The solar power generation system 1 according to the present embodiment may be applied to, for example, a mega solar system.

The solar power generation system 1 according to the present embodiment includes n (n is an integer of 1 or more) string systems as a solar power generation system. Here, n may be 1, but in the present embodiment, a case where n is 2 or more will be described.
Each string system includes one string (each of n strings 11-1 to 11-n), one connection box (each of n connection boxes 12-1 to 12-n), One switch on the plus (+) terminal side (each of n switches 13-1 to 13-n) and one switch on the minus (−) terminal side (n switches 14-1 to 14-1) 14-n).

In each string system, one string, one junction box, and two switches (a switch on the positive terminal side and a switch on the negative terminal side) are connected in this order. The + terminal is the + terminal of the string, and the − terminal is the − terminal of the string.
Each of the strings 11-1 to 11-n has a predetermined number of solar panels (in each of the strings 11-1 to 11-n, only one solar panel 31-1 to 31-n is assigned a reference numeral. Provided.) The number of solar panels (predetermined number) constituting one string 11-1 to 11-n may be an arbitrary number of 1 or more. In the present embodiment, the case of 2 or more is described. To do.

Moreover, the photovoltaic power generation system 1 according to the present embodiment includes a switch unit 41, an inverter 71, a terminal 72, a transformer 73, a terminal 74, and a terminal 75 as components common to n string systems. , A switch 76, a terminal 77, an ammeter (current detector) 91, and a voltmeter (voltage detector) 92.
The switch unit 41 includes two pieces 51 to 52 and three contacts 53 to 55. The + contact 53 and the + contact 55 are respectively connected to the switches 13-1 to 13-n on the n terminal side of the string system. The negative contact 54 is connected to each of the switches 14-1 to 14-n on the n terminal side of the string system. The intercept 51 on the positive terminal side is connected to the positive terminal of the inverter 71 (via an ammeter 91). The intercept 52 on the terminal side is connected to the minus terminal of the inverter 71.
A voltmeter 92 is connected between the + terminal and the − terminal of the inverter 71.

In the switch unit 41, the positive terminal 53 and the positive contact 53 are connected, and the negative terminal 52 and the negative terminal 54 are connected (hereinafter referred to as “first”). -1 state)), and the positive terminal 54 and the negative contact 54 are connected, and the negative terminal 52 and the positive terminal 55 are connected. (Hereinafter also referred to as “1-2 state”).
Further, the inverter 71, the terminal 72, the transformer 73, the terminal 74, the terminal 75, the switch 76, and the terminal 77 are connected in this order.

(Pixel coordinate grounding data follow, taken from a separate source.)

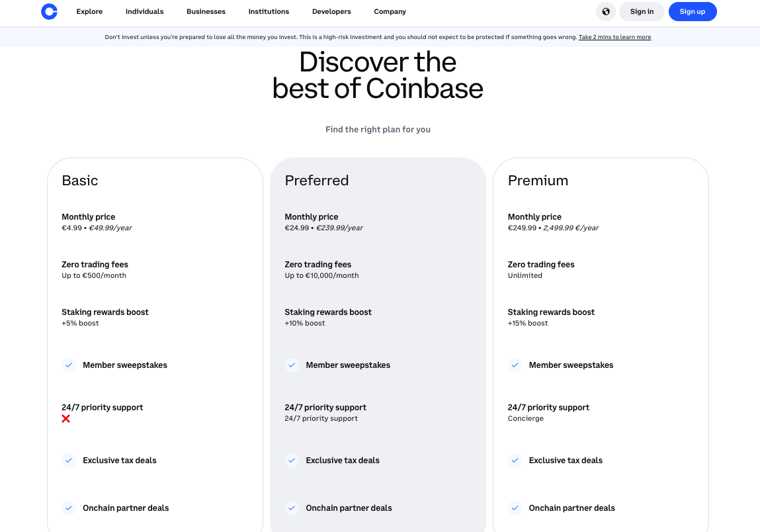Image resolution: width=760 pixels, height=532 pixels.
Task: Click the Sign up button
Action: [693, 11]
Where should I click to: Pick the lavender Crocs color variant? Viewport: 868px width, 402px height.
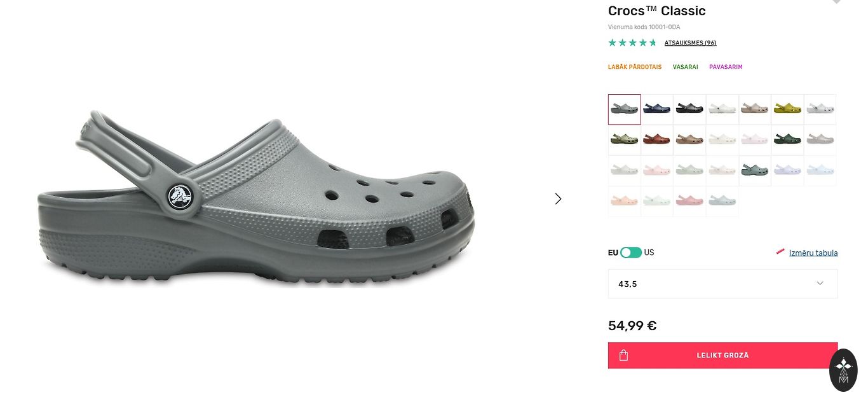tap(787, 170)
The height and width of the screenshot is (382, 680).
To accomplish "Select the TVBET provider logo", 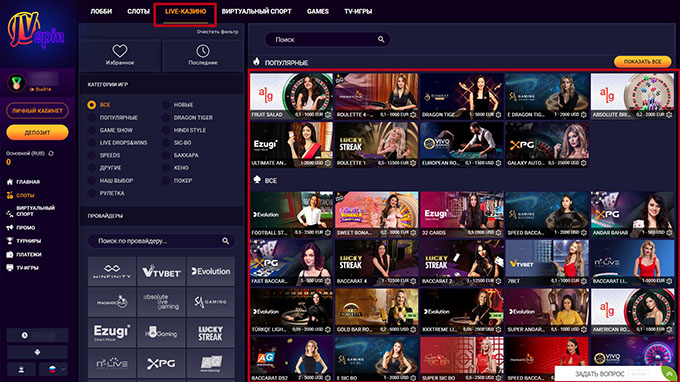I will [x=161, y=271].
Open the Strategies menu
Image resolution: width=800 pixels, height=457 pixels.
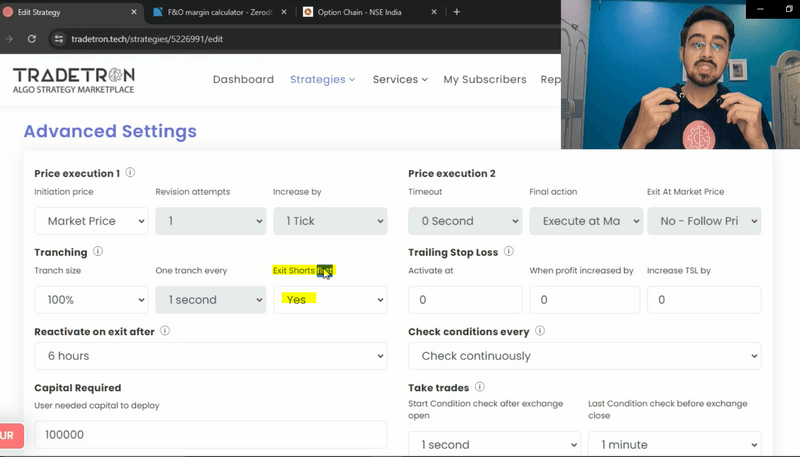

In the solar power generation system 1 according to the present embodiment, each string 11-1 to 11-n generates power using sunlight. The generated electric power includes connection boxes 12-1 to 12-n, switches 13-1 to 13-n, 14-1 to 14-n, switch unit 41, inverter 71, terminal 72, transformer 73, terminal 74, and terminal. 75, the switch 76, and the terminal 77 are supplied to the connection destination of the terminal 77. The connection destination of the terminal 77 is, for example, a general power system (hereinafter also referred to as “system”).
Each of the switches 13-1 to 13-n, 14-1 to 14-n, 76 allows electric power to pass when closed (when turned on), and when opened (when turned off). ) Do not pass power.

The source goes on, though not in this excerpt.